Exactly and without additions, transcribe the line that contains "Open the CC1" and every line after it in the data.

(Stored data)
____

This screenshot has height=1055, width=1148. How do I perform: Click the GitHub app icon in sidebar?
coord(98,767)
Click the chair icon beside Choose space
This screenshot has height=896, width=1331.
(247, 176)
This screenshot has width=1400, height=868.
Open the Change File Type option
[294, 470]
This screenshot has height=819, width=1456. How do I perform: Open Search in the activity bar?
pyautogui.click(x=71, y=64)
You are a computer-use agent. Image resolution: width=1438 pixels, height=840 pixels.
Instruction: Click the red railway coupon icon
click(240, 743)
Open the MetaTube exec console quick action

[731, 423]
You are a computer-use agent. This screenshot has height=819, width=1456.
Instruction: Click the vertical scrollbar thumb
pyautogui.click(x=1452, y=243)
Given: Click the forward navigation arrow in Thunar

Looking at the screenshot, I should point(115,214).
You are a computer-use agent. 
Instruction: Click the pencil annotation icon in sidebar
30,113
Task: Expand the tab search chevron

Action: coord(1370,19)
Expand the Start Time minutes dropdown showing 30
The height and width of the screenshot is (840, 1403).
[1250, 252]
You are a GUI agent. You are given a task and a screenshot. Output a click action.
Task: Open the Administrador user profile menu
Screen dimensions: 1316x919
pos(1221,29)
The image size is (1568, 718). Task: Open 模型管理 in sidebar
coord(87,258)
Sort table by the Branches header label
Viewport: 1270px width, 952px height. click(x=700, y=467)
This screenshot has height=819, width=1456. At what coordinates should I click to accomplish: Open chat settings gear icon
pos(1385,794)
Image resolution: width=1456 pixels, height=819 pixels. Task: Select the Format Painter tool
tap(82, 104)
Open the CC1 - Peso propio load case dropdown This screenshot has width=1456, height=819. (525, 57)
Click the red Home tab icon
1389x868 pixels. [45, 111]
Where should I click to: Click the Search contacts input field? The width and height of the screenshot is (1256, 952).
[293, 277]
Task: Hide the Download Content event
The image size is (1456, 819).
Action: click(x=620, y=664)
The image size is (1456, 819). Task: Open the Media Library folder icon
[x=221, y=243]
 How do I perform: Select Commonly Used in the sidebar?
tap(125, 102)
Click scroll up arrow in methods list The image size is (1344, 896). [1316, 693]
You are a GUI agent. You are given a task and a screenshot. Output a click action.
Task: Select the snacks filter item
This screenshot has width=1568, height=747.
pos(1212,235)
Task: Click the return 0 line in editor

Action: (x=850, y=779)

____

**RESULT FOR THIS EXERCISE**
Open the CC1 - Peso propio load case dropdown This screenshot has width=1456, height=819. (525, 57)
Click the red Home tab icon
1389x868 pixels. [45, 111]
Where should I click to: Click the Search contacts input field? The width and height of the screenshot is (1256, 952).
[293, 277]
Task: Hide the Download Content event
The image size is (1456, 819).
Action: click(x=620, y=664)
The image size is (1456, 819). Task: Open the Media Library folder icon
[x=221, y=243]
 How do I perform: Select Commonly Used in the sidebar?
tap(125, 102)
Click scroll up arrow in methods list The image size is (1344, 896). [1316, 693]
You are a GUI agent. You are given a task and a screenshot. Output a click action.
Task: Select the snacks filter item
This screenshot has width=1568, height=747.
pos(1212,235)
Task: Click the return 0 line in editor

Action: (x=850, y=779)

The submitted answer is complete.